Abdoul Mbaye avait été nommé en avril 2012 pour s'attaquer aux "urgences sociales" mais a été victime d'un "essoufflement et d'une usure rapides", juge l'analyste Babacar Justin Ndiaye.

"Tout est urgent" dans le pays, déclarait après son élection triomphale en 2012 le président Sall, traduisant les difficultés quotidiennes des Sénégalais: coût de la vie, chômage, coupures d'électricité... 

Mais après 18 mois de présidence Sall, de plus en plus de Sénégalais estiment que les réformes promises tardent à se concrétiser.

Le pouvoir a plusieurs fois annoncé des mesures de baisse des prix de denrées de première nécessité comme le riz, l'huile et le lait, sans impact sur le coût de la vie, qui reste toujours élevé.

Les coupures d'électricité récurrentes, décriées sous le régime de M. Wade, se poursuivent et des inondations ont frappé ces deux dernières années Dakar et plusieurs villes de provinces.

"Les Sénégalais sont déçus.
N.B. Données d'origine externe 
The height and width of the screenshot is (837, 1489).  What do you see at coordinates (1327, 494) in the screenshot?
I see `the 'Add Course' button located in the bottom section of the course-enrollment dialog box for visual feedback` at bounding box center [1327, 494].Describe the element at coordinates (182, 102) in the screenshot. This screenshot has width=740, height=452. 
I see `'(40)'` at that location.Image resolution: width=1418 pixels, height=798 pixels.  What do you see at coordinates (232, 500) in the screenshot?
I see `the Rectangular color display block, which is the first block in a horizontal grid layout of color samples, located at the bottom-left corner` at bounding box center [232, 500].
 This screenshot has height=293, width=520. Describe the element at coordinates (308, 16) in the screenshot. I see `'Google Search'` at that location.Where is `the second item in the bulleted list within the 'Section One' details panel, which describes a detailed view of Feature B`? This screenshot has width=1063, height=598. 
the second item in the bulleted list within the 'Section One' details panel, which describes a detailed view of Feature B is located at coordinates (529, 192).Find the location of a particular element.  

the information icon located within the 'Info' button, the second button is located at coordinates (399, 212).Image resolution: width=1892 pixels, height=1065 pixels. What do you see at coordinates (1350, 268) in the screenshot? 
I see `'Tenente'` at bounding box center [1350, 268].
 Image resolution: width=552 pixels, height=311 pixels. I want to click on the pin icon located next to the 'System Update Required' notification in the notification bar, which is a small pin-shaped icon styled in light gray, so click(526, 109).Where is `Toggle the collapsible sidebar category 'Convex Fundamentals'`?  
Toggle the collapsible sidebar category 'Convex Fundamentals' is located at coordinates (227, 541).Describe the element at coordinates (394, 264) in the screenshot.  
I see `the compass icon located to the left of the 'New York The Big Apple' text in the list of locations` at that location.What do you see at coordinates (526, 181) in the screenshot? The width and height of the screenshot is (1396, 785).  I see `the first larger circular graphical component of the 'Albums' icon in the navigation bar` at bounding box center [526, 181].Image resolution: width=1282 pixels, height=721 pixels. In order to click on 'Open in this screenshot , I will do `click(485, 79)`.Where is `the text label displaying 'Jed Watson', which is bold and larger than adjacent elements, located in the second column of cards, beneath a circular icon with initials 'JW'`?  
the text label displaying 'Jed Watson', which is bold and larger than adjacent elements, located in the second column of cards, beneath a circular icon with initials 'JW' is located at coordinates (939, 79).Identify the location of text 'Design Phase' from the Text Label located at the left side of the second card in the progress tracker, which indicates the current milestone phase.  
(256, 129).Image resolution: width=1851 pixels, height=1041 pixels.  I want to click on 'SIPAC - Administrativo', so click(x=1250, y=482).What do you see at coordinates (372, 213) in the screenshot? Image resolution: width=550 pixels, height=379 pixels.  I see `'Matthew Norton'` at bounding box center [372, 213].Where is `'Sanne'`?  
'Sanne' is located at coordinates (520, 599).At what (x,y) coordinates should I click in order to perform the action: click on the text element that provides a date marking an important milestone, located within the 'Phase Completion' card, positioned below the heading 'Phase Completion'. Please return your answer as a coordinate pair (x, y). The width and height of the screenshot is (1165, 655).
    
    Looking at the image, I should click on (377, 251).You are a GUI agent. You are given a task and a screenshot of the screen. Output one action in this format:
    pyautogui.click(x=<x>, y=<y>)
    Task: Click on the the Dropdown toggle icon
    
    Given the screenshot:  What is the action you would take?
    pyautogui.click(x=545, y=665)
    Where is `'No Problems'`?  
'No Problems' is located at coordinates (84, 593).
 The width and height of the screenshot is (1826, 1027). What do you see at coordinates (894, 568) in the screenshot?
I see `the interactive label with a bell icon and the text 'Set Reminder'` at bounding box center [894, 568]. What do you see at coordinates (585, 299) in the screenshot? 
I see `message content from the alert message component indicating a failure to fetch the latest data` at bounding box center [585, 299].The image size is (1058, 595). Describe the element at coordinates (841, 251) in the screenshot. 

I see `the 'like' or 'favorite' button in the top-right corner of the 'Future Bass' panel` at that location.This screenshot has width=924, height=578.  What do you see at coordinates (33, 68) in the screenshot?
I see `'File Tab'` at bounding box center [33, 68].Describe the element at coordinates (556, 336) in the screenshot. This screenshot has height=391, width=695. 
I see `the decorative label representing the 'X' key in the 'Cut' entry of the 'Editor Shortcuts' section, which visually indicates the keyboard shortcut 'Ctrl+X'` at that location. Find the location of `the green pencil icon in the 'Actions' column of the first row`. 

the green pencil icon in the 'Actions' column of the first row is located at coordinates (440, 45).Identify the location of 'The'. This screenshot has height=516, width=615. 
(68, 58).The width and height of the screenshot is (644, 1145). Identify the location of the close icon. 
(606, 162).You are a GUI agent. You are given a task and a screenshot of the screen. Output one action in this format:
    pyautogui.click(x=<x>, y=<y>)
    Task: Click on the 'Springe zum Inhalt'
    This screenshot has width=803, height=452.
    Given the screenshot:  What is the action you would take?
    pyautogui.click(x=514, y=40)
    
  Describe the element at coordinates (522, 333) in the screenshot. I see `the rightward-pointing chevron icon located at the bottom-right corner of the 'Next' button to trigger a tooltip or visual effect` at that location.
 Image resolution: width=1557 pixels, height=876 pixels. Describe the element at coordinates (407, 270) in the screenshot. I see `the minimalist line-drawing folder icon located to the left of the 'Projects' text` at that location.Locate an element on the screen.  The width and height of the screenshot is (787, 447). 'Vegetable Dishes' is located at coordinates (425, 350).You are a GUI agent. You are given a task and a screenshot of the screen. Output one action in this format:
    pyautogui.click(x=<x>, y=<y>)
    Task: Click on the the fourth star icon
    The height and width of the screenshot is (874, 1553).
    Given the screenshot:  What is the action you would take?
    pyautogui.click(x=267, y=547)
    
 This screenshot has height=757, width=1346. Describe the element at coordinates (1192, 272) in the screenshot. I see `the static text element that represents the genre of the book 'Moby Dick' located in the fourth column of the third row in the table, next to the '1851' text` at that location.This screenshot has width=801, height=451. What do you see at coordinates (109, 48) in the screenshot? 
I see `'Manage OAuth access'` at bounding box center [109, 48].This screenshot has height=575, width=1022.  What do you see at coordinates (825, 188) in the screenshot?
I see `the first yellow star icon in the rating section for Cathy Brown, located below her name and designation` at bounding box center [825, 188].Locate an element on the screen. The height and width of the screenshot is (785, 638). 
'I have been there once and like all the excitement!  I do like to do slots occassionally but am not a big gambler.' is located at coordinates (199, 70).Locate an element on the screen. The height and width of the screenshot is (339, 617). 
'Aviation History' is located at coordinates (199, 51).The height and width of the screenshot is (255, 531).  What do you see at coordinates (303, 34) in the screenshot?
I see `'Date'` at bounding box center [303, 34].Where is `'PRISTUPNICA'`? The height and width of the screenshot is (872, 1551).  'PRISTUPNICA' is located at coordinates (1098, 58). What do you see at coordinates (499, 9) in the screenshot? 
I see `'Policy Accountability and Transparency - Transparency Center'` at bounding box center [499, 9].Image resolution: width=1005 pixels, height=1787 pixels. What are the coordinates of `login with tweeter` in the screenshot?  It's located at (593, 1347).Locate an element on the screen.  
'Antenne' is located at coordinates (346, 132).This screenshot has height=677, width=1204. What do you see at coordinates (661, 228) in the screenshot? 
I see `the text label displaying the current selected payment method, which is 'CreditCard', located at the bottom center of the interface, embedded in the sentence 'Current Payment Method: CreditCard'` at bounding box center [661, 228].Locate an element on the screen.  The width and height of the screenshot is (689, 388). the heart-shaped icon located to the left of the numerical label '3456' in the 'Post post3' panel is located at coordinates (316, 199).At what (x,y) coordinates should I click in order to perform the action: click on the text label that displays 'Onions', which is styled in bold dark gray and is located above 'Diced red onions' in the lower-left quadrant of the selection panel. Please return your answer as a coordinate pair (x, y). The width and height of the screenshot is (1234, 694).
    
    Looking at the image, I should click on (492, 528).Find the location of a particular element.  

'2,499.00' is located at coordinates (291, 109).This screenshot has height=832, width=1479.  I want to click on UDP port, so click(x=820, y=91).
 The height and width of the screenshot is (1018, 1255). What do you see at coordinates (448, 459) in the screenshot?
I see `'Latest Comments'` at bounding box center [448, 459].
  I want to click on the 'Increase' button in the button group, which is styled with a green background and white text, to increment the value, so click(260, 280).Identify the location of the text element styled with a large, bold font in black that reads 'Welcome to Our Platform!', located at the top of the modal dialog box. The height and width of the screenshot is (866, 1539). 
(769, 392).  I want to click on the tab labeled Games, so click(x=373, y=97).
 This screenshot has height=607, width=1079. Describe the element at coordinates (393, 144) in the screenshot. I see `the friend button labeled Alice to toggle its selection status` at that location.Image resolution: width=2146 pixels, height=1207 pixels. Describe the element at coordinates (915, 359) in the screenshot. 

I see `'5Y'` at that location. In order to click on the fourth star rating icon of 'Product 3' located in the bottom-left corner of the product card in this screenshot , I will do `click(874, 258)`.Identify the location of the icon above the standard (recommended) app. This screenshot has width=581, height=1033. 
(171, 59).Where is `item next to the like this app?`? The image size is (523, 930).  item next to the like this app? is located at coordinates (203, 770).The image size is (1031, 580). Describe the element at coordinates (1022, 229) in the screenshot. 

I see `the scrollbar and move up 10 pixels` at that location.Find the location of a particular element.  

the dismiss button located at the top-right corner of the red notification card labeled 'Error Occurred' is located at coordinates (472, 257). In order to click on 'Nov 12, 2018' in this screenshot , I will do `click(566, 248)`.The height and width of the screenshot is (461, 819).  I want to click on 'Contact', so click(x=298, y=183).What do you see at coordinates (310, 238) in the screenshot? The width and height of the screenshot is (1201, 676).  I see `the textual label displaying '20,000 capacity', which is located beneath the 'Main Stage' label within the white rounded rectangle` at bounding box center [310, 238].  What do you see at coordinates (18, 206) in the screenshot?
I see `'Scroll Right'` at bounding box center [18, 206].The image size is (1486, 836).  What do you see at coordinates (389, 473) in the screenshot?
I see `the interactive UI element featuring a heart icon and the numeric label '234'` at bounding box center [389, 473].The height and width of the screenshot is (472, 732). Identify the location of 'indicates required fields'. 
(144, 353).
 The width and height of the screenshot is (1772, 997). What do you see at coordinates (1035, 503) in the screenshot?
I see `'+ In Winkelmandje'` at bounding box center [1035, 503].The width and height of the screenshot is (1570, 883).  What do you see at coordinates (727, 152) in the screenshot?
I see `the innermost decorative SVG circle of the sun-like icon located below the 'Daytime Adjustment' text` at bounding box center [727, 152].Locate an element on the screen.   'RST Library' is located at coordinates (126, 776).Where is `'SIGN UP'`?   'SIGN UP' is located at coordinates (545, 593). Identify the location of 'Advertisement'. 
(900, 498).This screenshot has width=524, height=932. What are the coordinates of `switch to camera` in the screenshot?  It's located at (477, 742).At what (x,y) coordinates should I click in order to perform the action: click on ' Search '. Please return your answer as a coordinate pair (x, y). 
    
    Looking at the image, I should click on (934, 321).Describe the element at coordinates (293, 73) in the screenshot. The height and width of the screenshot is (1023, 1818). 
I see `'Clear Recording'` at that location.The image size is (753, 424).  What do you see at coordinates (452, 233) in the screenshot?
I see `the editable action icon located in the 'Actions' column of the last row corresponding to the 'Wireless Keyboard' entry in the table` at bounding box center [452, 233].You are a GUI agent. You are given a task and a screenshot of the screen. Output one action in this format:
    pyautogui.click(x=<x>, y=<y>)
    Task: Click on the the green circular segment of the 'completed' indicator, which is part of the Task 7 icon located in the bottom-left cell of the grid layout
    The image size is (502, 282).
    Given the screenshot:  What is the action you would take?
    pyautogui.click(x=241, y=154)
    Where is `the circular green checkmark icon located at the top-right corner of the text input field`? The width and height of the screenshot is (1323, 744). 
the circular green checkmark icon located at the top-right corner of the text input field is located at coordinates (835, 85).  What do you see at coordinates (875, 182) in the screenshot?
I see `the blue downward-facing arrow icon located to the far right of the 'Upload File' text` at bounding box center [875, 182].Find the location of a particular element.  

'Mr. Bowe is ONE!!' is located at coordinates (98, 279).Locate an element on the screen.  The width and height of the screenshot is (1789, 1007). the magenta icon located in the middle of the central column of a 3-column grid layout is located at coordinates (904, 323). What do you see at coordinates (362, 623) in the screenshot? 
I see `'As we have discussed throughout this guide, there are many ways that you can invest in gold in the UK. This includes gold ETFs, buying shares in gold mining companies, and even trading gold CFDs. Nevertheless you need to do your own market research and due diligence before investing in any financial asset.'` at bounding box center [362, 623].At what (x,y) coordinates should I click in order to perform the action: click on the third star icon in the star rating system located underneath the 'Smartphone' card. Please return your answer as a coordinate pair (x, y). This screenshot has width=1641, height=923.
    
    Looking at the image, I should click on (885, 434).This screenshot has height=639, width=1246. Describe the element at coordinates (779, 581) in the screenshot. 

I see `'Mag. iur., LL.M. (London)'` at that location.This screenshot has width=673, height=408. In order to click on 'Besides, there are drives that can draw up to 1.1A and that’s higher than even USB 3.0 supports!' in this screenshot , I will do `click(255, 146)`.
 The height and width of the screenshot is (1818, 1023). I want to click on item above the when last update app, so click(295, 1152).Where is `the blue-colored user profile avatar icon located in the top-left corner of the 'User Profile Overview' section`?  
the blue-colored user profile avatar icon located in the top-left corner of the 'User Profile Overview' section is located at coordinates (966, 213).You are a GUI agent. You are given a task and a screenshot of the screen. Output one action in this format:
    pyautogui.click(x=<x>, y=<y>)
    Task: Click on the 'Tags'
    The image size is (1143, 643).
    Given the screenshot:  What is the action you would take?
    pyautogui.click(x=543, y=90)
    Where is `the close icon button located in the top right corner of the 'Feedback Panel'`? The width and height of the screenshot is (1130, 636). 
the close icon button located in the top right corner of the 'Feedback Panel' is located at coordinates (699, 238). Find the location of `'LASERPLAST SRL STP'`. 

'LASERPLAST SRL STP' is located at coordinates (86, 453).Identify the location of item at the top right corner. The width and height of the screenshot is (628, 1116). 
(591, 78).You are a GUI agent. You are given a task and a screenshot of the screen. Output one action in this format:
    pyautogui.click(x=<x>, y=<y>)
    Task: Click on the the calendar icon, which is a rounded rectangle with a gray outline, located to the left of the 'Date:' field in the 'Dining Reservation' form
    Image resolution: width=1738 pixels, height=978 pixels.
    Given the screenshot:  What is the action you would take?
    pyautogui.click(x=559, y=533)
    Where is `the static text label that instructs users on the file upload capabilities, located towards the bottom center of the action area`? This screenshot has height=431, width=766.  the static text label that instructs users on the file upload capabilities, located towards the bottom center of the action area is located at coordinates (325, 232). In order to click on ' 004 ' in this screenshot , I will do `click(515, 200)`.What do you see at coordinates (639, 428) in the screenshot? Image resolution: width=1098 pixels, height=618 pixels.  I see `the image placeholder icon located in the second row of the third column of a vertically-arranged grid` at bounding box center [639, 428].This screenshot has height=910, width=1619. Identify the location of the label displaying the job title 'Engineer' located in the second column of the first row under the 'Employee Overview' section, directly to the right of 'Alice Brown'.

Ils sont découragés et sont en attente de la concrétisation des promesses mirobolantes faites par le candidat Macky Sall", a affirmé à la presse l'opposant Modou Diagne Fada.

Une équipe plus politique

Le gouvernement mis en place lundi renforce aussi le parti présidentiel, principale formation de la coalition au pouvoir. 

Au nom du slogan présidentiel "la patrie avant le parti", l'ancien gouvernement de M. Mbaye comptait des responsables des différents partis composant la majorité présidentielle, avec également des représentants de la société civile, comme le chanteur Youssou Ndour.

Avec Aminata Touré, c'est "un Premier ministre politique qui est à la tête d'une équipe politique", résume Babacar Justin Ndiaye.

L'APR "s'impose dans le (nouveau) gouvernement", avec une quinzaine de ministres, écrit mardi le quotidien privé L'Observateur, qui y voit "la satisfaction d'une doléance exprimée au plus sommet du parti" présidentiel.

La formation de la nouvelle équipe obéit à la volonté d'"appliquer pleinement le programme du président, qui a le souci d'être réélu (à la présidentielle de 2017) et de garder intact sa popularité qui est en train de s'effilocher", estime Babacar Justin Ndiaye.

Selon cet analyste, le nouveau gouvernement a également été mise en place "en prévision" des prochaines élections régionales, municipales et rurales prévues en mars 2014, qui seront un test majeur pour le chef de l'Etat.

Macky Sall avait été élu en mars 2012 avec plus de 65% des suffrages, se félicitant d'être devenu ainsi "le président le mieux élu d'Afrique".

Mais selon de nombreux observateurs, son parti, créé en novembre 2008, n'a pas encore une large représentation ni de forte assise dans le pays.

"Nous avons dans le pays une majorité plurielle avec une coalition de coalitions et des tiraillements, des télescopages d'ambitions et d'agenda. L'APR a souhaité une redistribution des rôles et des cartes" à son profit, juge encore M. Ndiaye.